Phase 1: Initial RF Link Budget

The first level of the RF planning process is a budgetary level. It uses the RF link budget along with a statistical
propagation model (e.g. Hata, COST-231 Hata or Erceg-Greenstein) to approximate the coverage area of the planned
sites and to eventually determine how many sites are required for the particular RF communication system. The
statistical propagation model does not include terrain effects and has a slope and intercept value for each type of
environment (Rural, Urban, Suburban, etc.). This fairly simplistic approach allows for a quick analysis of the number of
sites that may be required to cover a certain area. Following is a typical list of outputs produced at this stage:

 Estimated Number of Sites

Phase 2: Detailed RF Propagation Modelling

The second level of the RF Planning process relies a more detailed propagation model. Automatic planning tools are often
employed in this phase to perform detailed predictions. The propagation model takes into account the characteristics of the
selected antenna, the terrain, and the land use and land clutter surrounding each site. Since these factors are considered,
this propagation model provides a better estimate of the coverage of the sites than the initial statistical propagation model.
Thus, its use, in conjunction with the RF link budget, produces a more accurate determination of the number of sites
required. Following is a typical list of outputs produced at this stage:

 Number of Sites and Site Locations (and Height)


 Antenna Directions and Downtilts
 Neighbour Cell Lists for each site
 Mobility (Handover and Cell Reselection) Parameters for each site.
 Frequency Plan
 Detailed Coverage Predictions (e.g.
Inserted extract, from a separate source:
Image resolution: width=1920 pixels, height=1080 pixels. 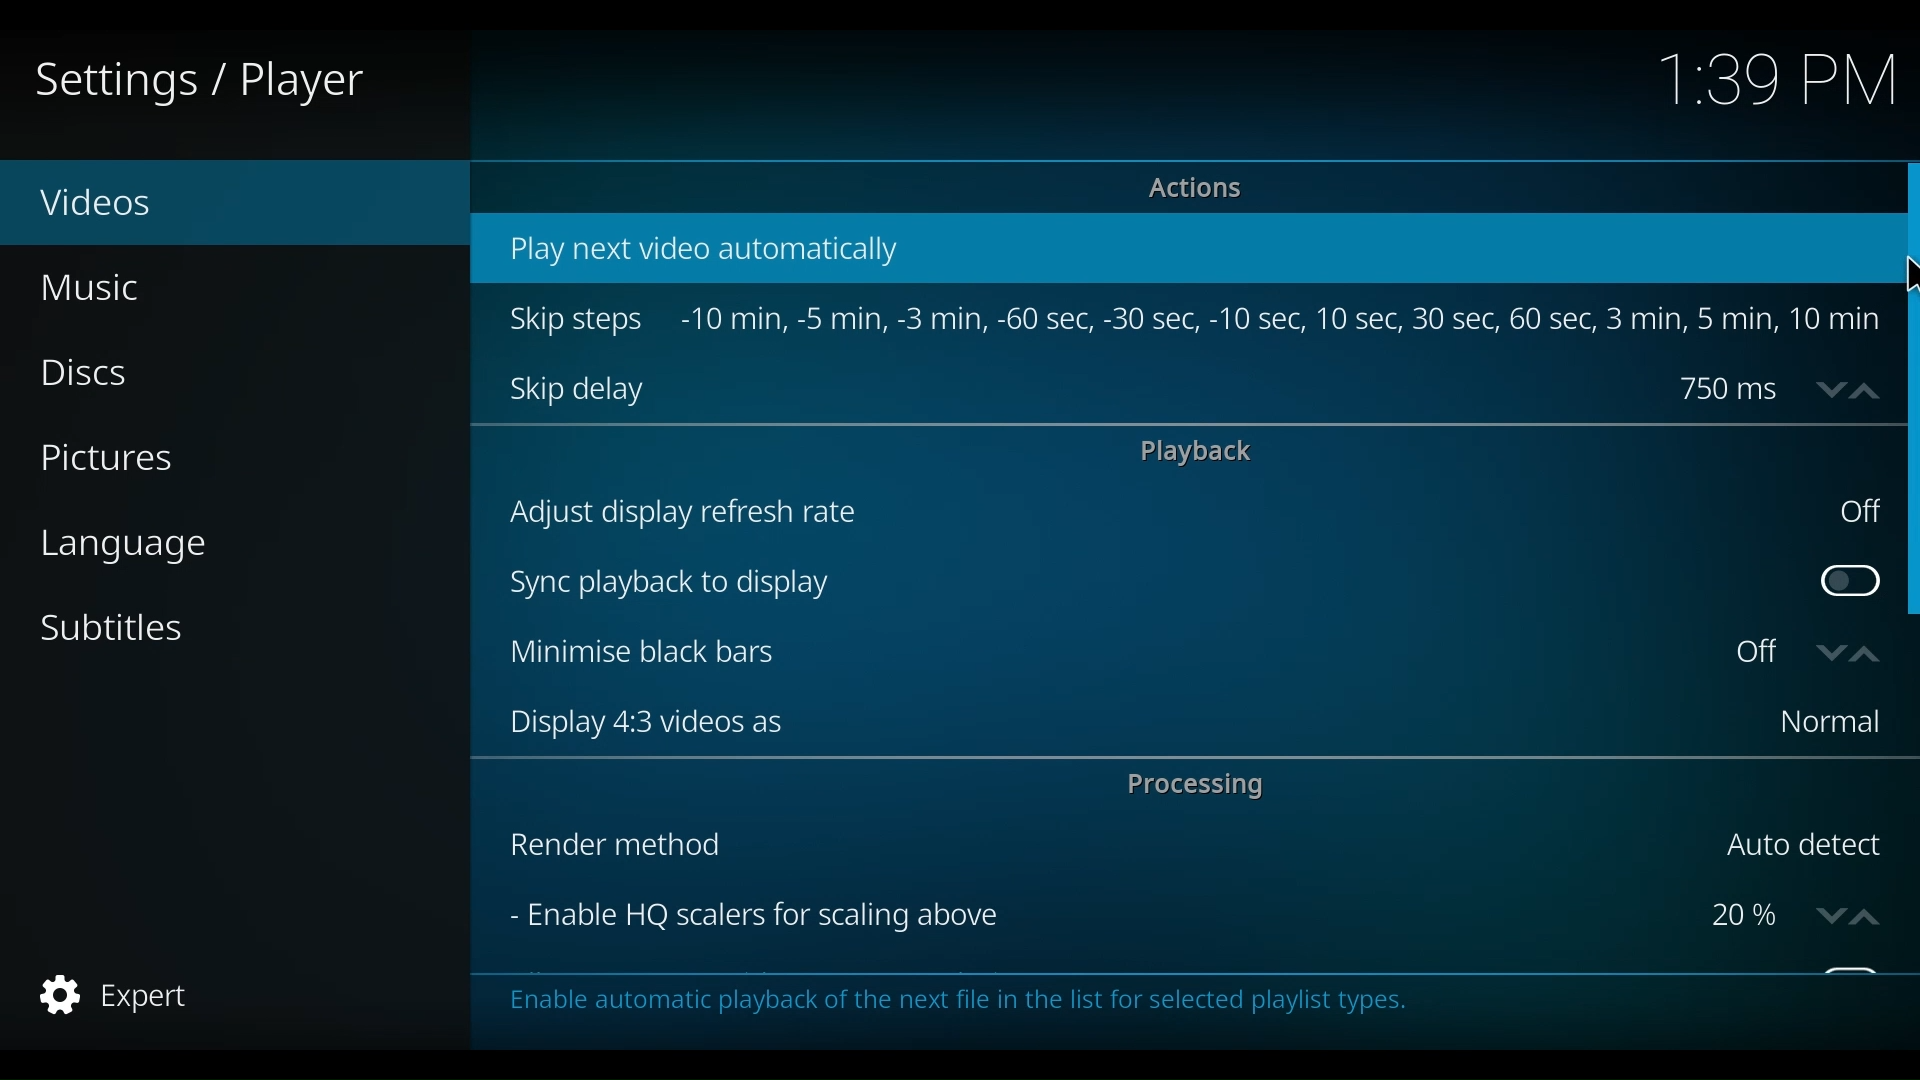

Signal Strength (RSRP), Signal Quality (RSRQ) Best CINR, Best Server Areas,
Uplink and Downlink Throughput)

The following figure shows a typical coverage prediction out (All Sites coverage by Signal Strength).

Phase 3: Fine Tuninig and Optimisation

The third phase of the RF planning process incorporates further detail into the RF plan. This stage includes items such as
collecting drive data to be used to tune or calibrate the propagation prediction model, predicting the available data
throughput at each site, fine tuning of parameter settings (e.g. antenna orientation, downtilting, frequency plan). This
process is required in the deployment of the system or in determining service contract based coverage. Following is a typical
list of outputs produced at this stage:

 A final List of Sites and Site Locations (and Height)


 Optimised Antenna Directions and Downtilts
 An optimised Neighbour Cell Lists for each site
 Mobility (Handover and Cell Reselection) Parameters for each site.
 An optimised Frequency Plan
 Detailed Coverage Predictions (e.g. Signal Strength (RSRP), Signal Quality (RSRQ) Best CINR, Best Server
Areas, Uplink and Downlink Throughput)

Phase 4: Continuous Optimisation

The final phase of the RF planning process involves continuous optimisation of the RF plan to accommodate for changes in
the environment or additional service requirements (e.g. additional coverage or capacity). This phase starts from initial
network deployment and involves collecting measurement data on a regular basis that could be via drive testing or
centralised collection. The data is then used to plan new sites or to optimize the parameter settings (e.g. antenna
orientation, downtilting, frequency plan) of existing sites.